Le nom FortiBleed peut donner l’impression d’un épisode unique, comparable à une faille majeure portant son propre surnom. Le risque réel est plus prosaïque. Il tient à l’hygiène des accès, à la rotation des mots de passe, à la généralisation de l’authentification multifacteur résistante au phishing, à la fermeture des interfaces d’administration publiques et à la capacité à repérer des connexions anormales dans les journaux.
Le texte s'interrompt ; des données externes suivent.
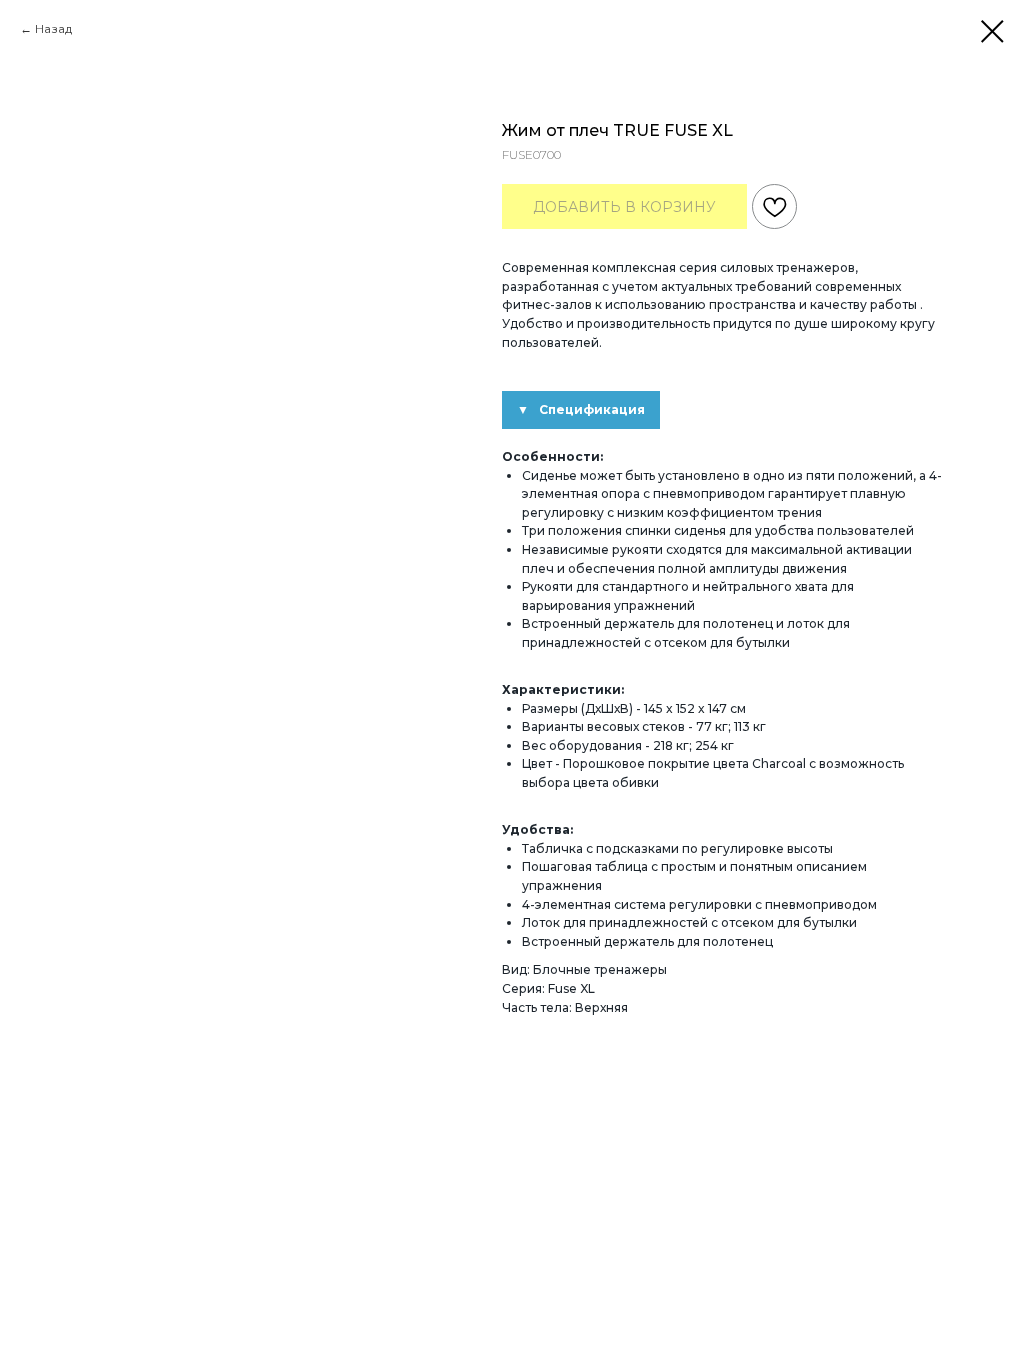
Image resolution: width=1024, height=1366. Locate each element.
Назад (53, 28)
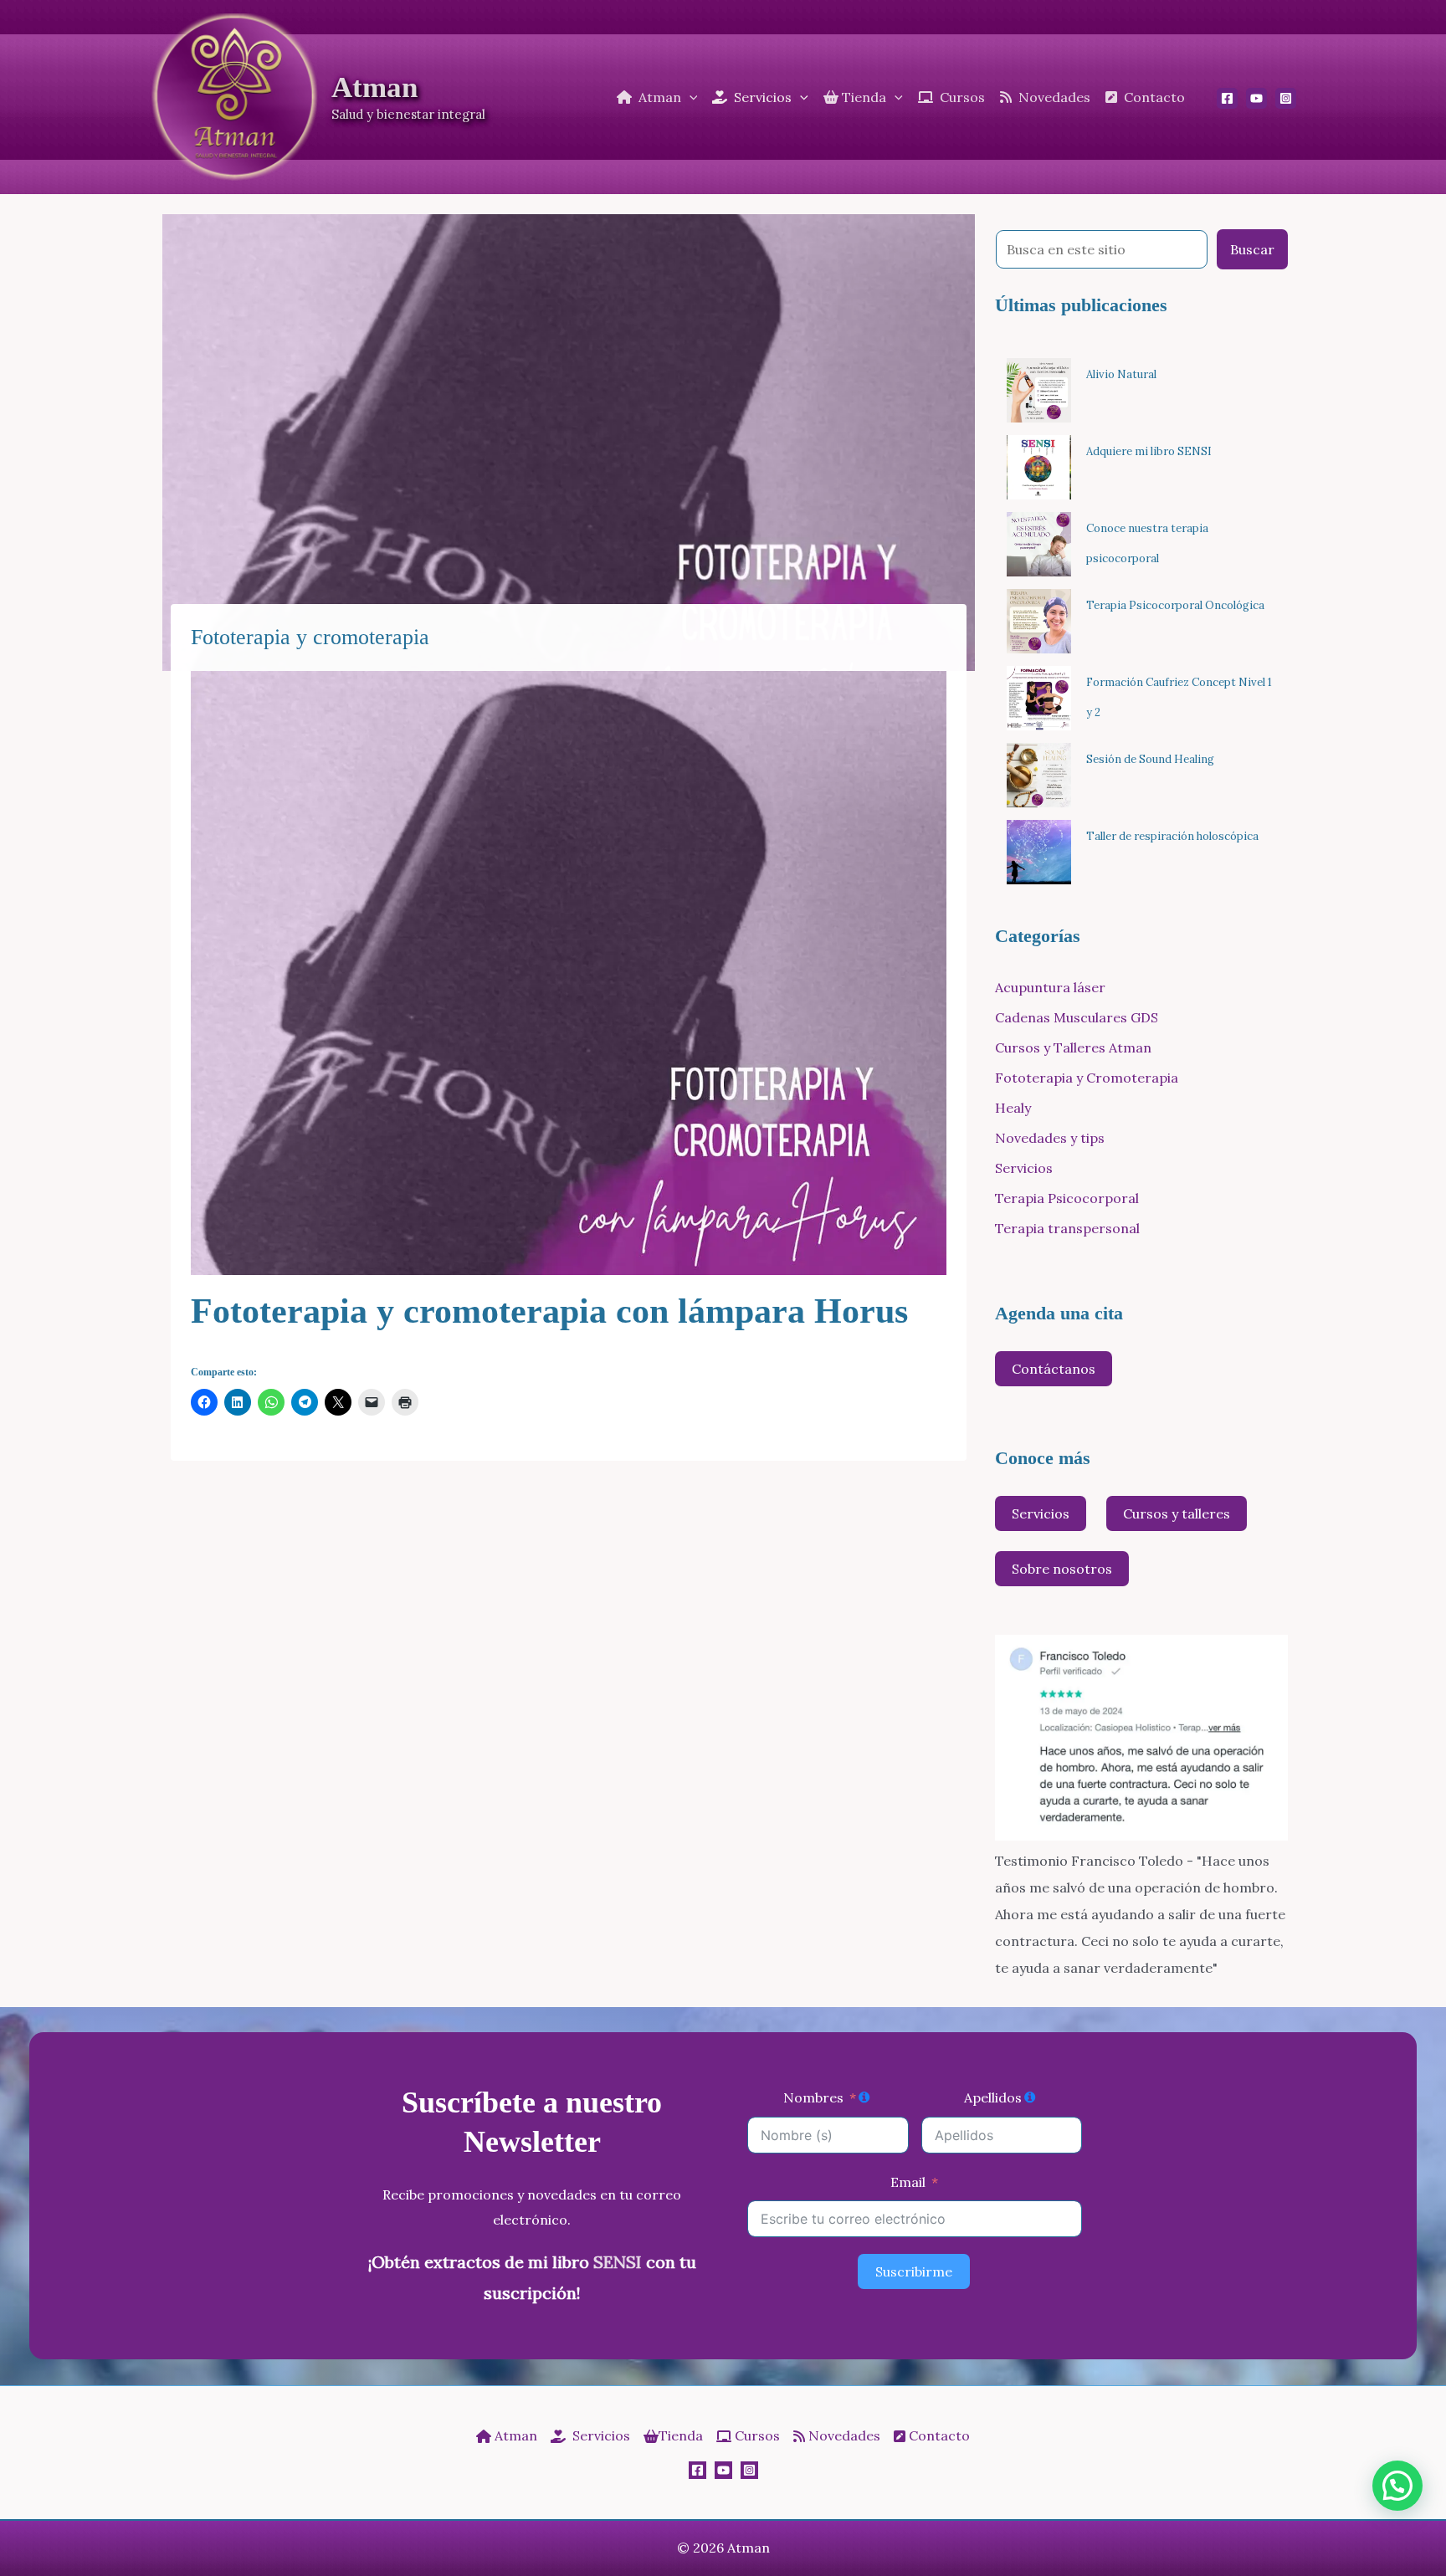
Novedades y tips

Réinitialiser ne suffit pas toujours
Les recommandations publiées autour de FortiBleed vont toutes dans le même sens. Il faut couper les sessions actives, réinitialiser les comptes VPN et administrateurs, vérifier la robustesse du stockage des identifiants, imposer une authentification multifacteur et revoir les journaux firewall, VPN, annuaires et contrôleurs de domaine.
Mais cette liste ne doit pas être lue comme une simple procédure technique. Un accès compromis peut aussi avoir servi à installer une persistance, créer un compte secondaire, modifier une règle, récupérer une configuration ou explorer des ressources internes. La réponse doit donc inclure une vérification plus large de l’environnement, au-delà des seuls comptes immédiatement visibles.
Pour les RSSI, FortiBleed pose aussi une question d’inventaire. Quels équipements sont réellement exposés ? Quels accès administrateurs sont accessibles depuis Internet ? Quels prestataires disposent encore de comptes actifs ? Quels journaux sont conservés assez longtemps pour comprendre ce qui s’est passé ? Ces questions sont moins spectaculaires qu’une alerte zero-day, mais elles déterminent la capacité réelle à reprendre la main.
C’est moins spectaculaire qu’une faille zero-day, mais souvent plus difficile à solder. Tant qu’un accès distant compromis reste valide, l’incident initial n’appartient pas vraiment au passé.